:: Instructions for the task ::
Retype the records starting at the line that contains "What do you see at coordinates (497, 402)" and ending at the end of the records.

:: Supplied records ::
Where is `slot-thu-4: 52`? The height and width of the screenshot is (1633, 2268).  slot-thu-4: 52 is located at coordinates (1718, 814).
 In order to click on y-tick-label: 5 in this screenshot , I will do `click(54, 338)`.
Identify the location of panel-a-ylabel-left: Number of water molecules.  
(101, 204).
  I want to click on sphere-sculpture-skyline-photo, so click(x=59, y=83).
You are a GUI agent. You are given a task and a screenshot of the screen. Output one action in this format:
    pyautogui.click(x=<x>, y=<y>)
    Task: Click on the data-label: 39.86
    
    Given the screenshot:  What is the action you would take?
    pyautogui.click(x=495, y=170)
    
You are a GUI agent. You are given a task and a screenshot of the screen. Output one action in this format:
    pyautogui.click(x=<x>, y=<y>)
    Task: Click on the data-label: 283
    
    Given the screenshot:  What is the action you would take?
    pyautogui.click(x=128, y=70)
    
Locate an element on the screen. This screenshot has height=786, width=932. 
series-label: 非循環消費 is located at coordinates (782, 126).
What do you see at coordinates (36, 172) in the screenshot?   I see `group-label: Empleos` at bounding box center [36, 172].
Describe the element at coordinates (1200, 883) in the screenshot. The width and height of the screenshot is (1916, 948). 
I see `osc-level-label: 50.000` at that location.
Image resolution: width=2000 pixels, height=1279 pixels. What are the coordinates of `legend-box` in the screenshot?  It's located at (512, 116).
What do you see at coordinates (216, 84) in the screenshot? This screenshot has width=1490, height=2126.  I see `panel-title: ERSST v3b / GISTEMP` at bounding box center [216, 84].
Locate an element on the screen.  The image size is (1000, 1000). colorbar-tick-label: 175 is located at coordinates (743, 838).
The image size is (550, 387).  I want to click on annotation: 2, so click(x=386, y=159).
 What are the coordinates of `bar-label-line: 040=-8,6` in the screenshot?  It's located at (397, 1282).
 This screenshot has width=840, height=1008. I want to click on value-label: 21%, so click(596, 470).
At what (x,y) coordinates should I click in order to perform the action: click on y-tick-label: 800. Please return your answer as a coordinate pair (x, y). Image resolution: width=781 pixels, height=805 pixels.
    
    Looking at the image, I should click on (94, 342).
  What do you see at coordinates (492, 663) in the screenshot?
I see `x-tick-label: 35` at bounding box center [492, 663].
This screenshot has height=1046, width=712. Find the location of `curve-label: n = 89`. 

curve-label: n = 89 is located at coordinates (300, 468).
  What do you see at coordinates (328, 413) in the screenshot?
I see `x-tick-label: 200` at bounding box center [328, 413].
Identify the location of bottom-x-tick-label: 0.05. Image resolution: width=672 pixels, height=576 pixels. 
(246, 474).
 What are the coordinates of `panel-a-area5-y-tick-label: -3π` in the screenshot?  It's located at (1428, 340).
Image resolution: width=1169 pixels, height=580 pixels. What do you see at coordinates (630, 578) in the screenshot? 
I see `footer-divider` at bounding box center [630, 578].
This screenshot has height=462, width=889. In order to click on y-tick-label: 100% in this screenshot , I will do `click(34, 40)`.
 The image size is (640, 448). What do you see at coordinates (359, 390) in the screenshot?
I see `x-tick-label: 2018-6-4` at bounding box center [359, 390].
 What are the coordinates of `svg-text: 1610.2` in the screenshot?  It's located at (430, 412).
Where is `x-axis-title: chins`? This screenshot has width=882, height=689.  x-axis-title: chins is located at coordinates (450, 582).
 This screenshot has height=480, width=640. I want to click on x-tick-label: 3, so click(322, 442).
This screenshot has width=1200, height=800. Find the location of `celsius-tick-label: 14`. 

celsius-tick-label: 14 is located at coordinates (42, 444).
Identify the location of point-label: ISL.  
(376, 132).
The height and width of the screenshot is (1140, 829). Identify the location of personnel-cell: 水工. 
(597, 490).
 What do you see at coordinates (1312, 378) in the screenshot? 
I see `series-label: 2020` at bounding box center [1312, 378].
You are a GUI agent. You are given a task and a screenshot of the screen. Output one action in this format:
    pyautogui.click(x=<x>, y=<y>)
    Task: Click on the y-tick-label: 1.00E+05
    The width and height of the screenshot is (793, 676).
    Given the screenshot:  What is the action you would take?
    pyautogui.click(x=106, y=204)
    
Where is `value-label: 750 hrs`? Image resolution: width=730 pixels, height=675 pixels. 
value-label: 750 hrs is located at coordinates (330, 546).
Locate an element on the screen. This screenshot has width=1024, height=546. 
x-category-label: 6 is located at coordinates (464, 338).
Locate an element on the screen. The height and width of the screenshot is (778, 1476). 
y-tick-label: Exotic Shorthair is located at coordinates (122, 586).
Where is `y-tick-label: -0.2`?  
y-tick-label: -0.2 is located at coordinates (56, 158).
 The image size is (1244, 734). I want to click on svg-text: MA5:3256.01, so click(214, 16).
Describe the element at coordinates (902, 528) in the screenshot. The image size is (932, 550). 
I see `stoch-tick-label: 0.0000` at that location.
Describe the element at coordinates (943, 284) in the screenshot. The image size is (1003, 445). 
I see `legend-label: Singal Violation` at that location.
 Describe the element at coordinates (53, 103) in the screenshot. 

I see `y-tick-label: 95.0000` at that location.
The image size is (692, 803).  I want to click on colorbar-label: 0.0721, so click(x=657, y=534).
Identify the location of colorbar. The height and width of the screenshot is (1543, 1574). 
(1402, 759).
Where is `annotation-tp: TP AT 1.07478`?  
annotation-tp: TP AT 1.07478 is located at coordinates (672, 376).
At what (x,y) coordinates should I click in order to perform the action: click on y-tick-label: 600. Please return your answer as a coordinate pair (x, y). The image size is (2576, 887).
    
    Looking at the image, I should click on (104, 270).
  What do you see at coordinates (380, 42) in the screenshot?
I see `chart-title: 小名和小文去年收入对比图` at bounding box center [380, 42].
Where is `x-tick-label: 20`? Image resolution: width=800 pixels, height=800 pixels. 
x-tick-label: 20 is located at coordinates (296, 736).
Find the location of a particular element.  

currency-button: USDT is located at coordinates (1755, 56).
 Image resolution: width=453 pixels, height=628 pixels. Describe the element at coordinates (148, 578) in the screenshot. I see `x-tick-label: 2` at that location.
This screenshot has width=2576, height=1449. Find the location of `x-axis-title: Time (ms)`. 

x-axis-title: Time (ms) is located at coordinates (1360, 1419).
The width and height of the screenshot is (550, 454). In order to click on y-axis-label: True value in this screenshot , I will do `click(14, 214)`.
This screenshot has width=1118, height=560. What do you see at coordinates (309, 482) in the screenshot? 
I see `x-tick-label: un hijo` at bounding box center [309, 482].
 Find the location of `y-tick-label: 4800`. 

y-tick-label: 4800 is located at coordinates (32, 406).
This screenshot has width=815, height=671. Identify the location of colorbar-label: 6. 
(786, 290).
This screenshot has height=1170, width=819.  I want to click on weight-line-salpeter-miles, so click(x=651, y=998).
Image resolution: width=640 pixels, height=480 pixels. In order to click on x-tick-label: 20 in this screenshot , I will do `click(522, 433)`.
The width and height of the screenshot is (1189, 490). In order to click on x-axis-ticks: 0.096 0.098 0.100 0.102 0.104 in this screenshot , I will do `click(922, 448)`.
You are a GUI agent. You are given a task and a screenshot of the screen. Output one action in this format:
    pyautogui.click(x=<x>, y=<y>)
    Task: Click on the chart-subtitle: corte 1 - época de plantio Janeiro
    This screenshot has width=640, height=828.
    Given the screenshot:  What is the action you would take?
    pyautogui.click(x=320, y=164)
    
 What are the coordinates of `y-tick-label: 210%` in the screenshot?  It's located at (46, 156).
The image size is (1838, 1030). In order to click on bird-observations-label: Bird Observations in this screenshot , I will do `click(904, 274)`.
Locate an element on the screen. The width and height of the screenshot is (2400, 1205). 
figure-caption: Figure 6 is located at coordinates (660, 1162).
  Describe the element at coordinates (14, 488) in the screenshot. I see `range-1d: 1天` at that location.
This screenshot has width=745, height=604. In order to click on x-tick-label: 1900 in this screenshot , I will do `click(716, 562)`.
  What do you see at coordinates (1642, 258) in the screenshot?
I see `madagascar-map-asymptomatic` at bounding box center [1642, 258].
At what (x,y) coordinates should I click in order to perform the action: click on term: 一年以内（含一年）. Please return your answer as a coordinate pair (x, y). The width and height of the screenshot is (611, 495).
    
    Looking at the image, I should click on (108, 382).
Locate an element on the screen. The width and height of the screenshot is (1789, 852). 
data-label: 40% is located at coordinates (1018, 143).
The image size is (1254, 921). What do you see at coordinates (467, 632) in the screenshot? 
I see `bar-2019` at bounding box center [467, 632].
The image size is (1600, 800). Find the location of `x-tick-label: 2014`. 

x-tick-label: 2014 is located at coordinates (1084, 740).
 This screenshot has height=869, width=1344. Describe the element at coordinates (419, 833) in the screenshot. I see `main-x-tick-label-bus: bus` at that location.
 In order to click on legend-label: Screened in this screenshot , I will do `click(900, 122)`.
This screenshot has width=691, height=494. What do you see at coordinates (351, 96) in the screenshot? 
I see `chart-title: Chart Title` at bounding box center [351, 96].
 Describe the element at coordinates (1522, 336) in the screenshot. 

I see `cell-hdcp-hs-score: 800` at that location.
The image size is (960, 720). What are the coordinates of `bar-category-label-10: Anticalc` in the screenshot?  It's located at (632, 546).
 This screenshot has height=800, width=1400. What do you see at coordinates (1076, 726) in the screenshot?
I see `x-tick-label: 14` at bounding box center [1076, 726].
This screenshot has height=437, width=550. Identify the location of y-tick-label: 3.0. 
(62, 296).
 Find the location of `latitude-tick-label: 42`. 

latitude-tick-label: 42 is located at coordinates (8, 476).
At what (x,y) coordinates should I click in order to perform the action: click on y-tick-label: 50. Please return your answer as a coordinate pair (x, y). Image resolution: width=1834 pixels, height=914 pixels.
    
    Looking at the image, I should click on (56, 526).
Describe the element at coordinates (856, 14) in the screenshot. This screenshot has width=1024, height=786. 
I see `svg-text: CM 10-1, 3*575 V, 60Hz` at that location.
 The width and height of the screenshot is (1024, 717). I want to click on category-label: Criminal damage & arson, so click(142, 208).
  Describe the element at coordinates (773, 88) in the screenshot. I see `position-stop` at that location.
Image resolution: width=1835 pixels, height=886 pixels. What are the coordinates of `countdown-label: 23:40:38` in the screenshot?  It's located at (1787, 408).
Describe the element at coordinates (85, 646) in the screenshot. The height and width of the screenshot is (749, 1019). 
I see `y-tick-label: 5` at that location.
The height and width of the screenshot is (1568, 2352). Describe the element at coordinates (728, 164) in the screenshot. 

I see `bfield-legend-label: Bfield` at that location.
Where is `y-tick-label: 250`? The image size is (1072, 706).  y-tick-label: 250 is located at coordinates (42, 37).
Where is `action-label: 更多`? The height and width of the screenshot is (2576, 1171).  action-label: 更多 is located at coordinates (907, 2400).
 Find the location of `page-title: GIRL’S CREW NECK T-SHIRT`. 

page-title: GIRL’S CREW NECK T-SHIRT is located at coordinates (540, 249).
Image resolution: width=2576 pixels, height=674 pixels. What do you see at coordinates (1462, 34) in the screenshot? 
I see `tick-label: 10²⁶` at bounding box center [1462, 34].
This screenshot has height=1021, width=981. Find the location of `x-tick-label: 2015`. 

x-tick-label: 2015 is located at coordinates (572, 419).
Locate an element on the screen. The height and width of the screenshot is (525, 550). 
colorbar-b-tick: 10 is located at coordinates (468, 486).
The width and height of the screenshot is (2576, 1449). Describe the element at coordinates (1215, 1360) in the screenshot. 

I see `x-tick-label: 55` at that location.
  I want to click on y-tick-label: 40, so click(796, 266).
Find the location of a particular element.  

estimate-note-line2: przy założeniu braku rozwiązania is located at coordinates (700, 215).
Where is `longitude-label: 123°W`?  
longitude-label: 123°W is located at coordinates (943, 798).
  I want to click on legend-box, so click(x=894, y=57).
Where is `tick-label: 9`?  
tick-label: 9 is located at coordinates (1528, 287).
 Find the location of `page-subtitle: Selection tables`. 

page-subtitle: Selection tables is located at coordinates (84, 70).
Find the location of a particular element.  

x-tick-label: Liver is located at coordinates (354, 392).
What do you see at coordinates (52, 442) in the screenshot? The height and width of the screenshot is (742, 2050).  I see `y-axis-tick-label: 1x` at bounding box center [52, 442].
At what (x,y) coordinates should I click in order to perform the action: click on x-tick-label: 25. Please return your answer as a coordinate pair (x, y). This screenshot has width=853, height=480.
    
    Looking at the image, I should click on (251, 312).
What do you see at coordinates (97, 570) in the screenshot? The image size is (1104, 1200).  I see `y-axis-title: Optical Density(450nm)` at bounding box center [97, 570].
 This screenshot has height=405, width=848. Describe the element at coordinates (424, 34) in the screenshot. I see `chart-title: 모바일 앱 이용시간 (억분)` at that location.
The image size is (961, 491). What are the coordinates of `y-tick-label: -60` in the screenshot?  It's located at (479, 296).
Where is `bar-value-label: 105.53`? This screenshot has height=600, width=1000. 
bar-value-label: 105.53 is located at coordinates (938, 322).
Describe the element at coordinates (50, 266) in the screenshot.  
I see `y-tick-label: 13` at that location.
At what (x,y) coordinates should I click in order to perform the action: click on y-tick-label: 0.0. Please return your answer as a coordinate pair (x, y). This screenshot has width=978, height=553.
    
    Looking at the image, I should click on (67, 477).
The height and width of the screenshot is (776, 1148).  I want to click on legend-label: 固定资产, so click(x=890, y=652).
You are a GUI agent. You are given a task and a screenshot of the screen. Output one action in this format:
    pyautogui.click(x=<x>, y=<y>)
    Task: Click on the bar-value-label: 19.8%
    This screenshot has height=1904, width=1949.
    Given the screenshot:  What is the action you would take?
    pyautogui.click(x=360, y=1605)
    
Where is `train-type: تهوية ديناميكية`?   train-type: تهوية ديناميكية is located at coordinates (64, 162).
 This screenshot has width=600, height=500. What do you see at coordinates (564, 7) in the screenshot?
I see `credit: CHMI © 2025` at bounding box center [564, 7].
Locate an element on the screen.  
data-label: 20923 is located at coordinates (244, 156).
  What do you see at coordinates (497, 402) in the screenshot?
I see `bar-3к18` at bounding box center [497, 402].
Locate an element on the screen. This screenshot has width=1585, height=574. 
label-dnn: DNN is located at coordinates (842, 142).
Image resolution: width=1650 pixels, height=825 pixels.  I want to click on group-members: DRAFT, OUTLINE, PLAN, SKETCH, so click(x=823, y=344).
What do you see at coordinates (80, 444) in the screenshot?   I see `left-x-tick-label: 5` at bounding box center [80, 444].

:: Answer to this problem ::
  What do you see at coordinates (497, 402) in the screenshot?
I see `bar-3к18` at bounding box center [497, 402].
Locate an element on the screen. This screenshot has width=1585, height=574. 
label-dnn: DNN is located at coordinates (842, 142).
Image resolution: width=1650 pixels, height=825 pixels.  I want to click on group-members: DRAFT, OUTLINE, PLAN, SKETCH, so click(x=823, y=344).
What do you see at coordinates (80, 444) in the screenshot?   I see `left-x-tick-label: 5` at bounding box center [80, 444].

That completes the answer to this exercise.